In 1963 (May 17), he wrote in Time Magazine that a featured painting by pop artist Roy Lichtenstein "came close" to an August 6, 1961, panel of his Steve Roper. He added: "Very flattering...I think?" He joined the National Cartoonists Society and clearly took pride in his work on the strip, which became Steve Roper and Mike Nomad in 1969, giving it new popularity.

=== Later years and death ===
In 1971 Overgard also took on the scripting of Kerry Drake after Saunders quit, and as that strip ended, began a new one he both wrote and drew, Rudy, which debuted on January 3, 1983. By then, there were disagreements over the writing of Steve Roper with Allen Saunders and son John who succeeded him in 1979. After his strip for April 7, 1985 (not 1982 as sometimes reported), Overgard left Steve Roper, immediately replaced by Fran Matera, and devoted himself to Rudy. Despite favorable reviews, Rudy came to an end later that year on December 22.
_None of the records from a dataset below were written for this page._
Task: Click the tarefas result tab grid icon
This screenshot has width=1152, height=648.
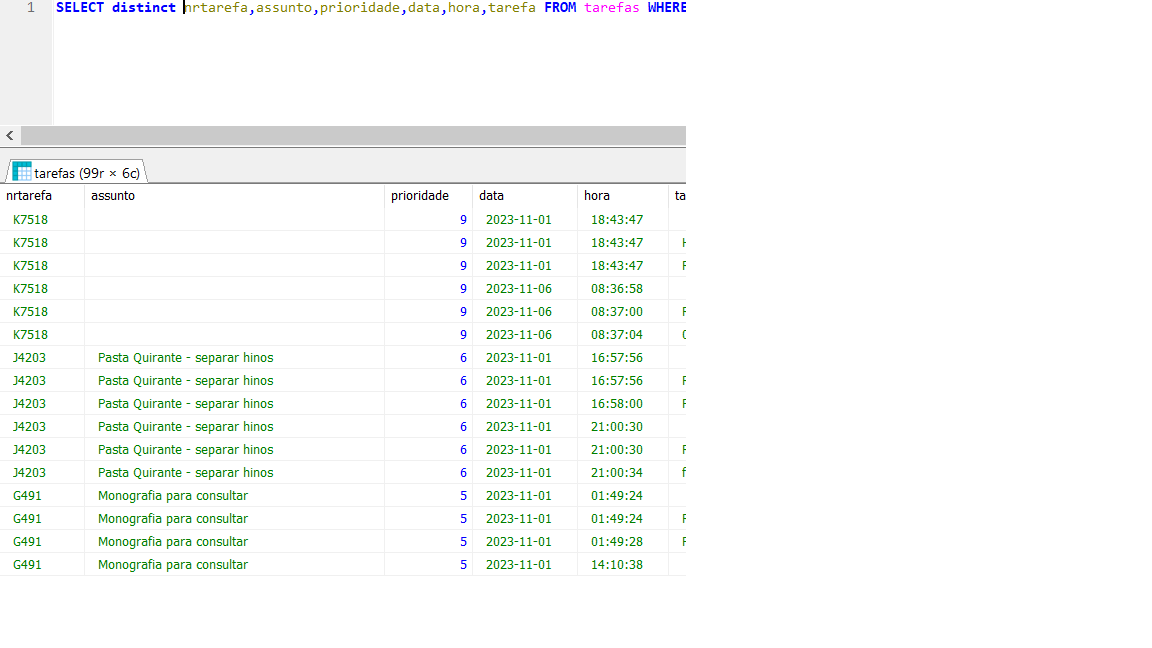Action: click(x=22, y=172)
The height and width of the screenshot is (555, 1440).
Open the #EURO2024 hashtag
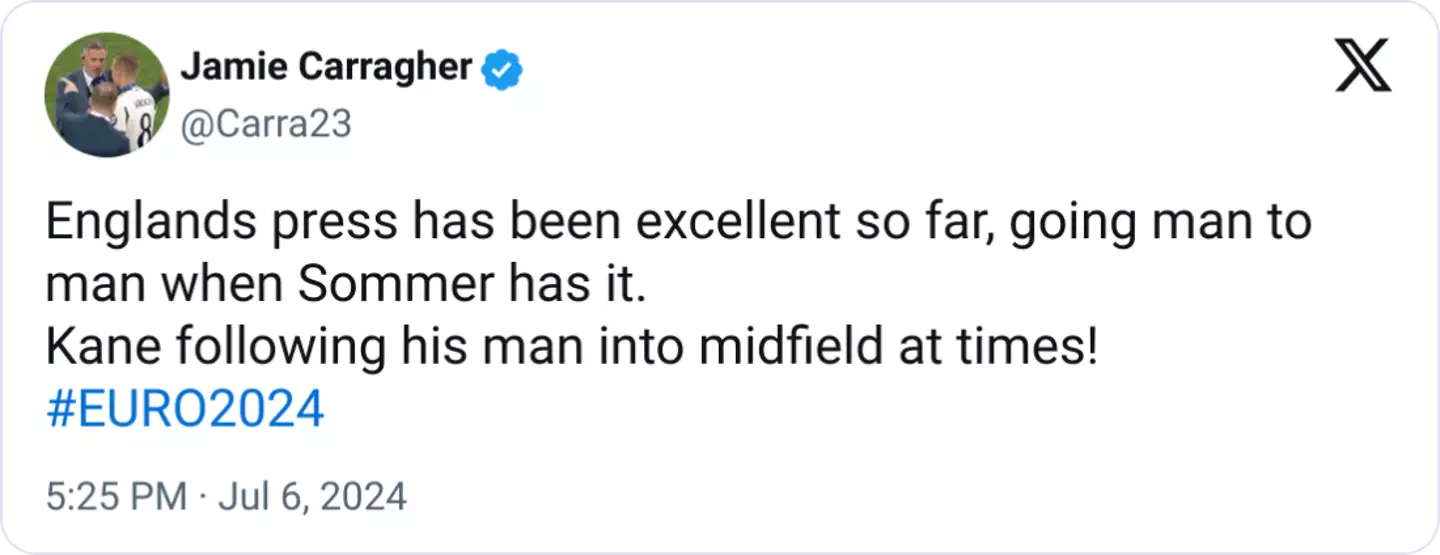185,408
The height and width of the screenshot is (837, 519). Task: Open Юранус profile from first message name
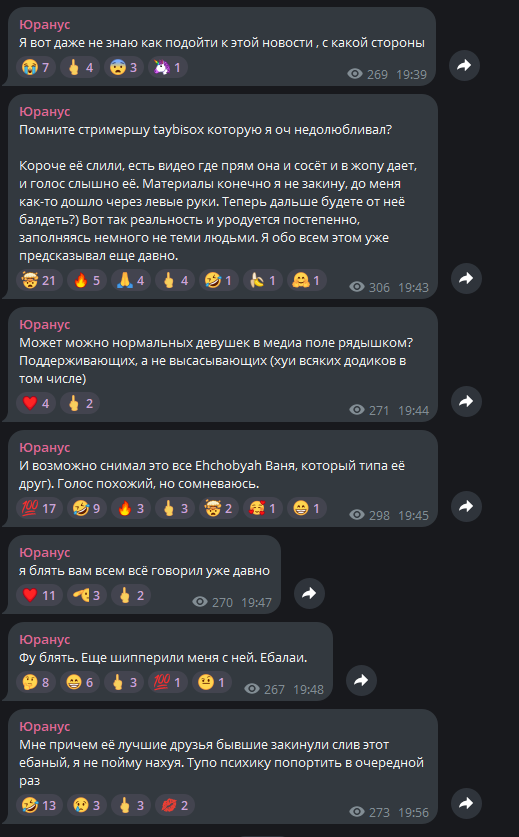[x=45, y=25]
Overgard had already expanded into screenplays and televised cartoons, now scripting episodes of ThunderCats. He had also been writing adventure novels, and in 1988 published his last one, A Few Good Men, about the U.S. Marines' 1931 intervention in the Sandinista war in Nicaragua. He continued his longtime interests in antique cars and music-making, especially the banjo. He died in Stony Point on May 25, 1990, survived by wife Gloria, sons Tom and Matthew, daughter Jennifer Magnusson and granddaughter Maja Magnusson, and leaving an archive of his earlier Steve Roper work at Syracuse University.

== Creative work ==
Overgard's fiction includes the novels Moonlight Surveillance, Pieces of a Hero, Once More the Hero, Shanghai Tango, The Evil Chaser, The Divide, The Man from Raffles, and A Few Good Men. His screenplays include The Last Dinosaur (1977), The Bermuda Depths (1978), Ivory Ape (1980), Bushido Blade (1981), and the animated cartoons Silver Hawks and 19 episodes of ThunderCats (airing in the mid-1980s).
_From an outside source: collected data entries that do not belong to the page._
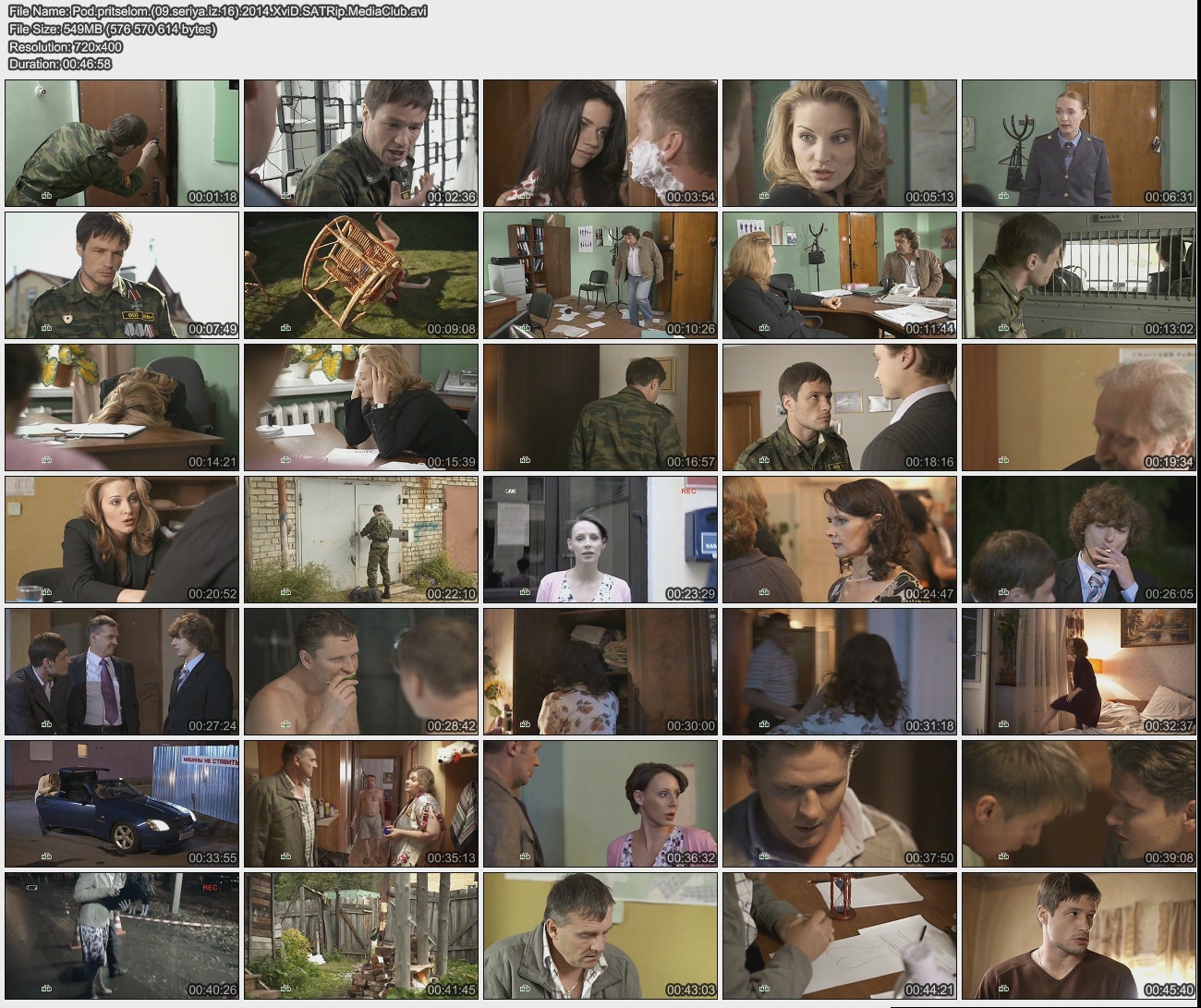Select the garage door scene at 00:22:10
The height and width of the screenshot is (1008, 1201).
360,540
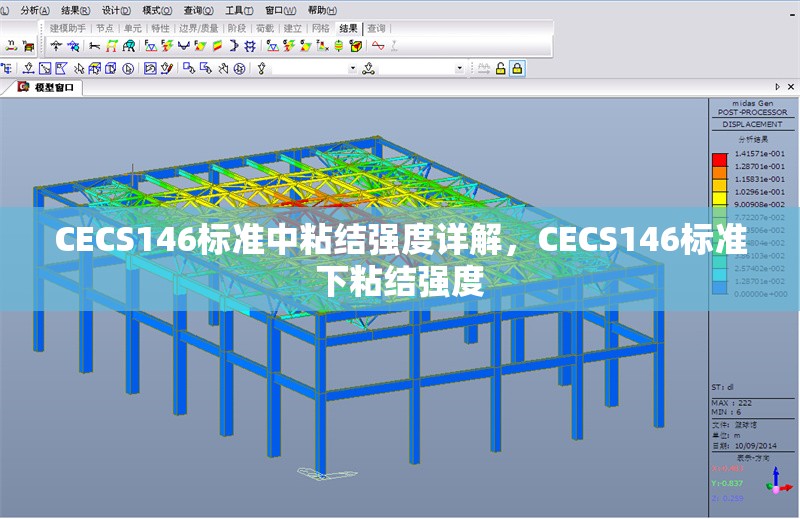Click the hand pan icon in second toolbar
800x519 pixels.
coord(222,69)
He is more remembered for his 31 years (almost half his life) on Steve Roper; "one of the best-drawn and stylish adventure strips", and he varied it with fast-sequence montages, close-ups, and views from different angles. He also did the lettering after 1977, defining the strip's characters and aging them over the years.

Rudy showed similar artwork, but a very different situation. It was launched (in Overgard's own words, 1984) "to the puzzled disbelief of comic traditionalists. A gag strip about a talking monkey in Hollywood, drawn in a realistic continuity style? What?" Rudy was a Bonobo Chimpanzee who otherwise resembled actor George Burns, right down to the cigar, wise cracks, and career in vaudeville, movies, and standup comedy. "Literate and well-drawn." added that it showed smart humor, character-driven stories, intelligent writing and great art that "transcends the run-of-the-mill comic strip level"— all of which (in his opinion) "doomed" it in an era favoring minimalist gag strips.

The 1984 collection of Rudy strips ended with a drawing of its protagonist, sport coat flung over his shoulder and lighting a cigar as he walked away with a simple "Ciao."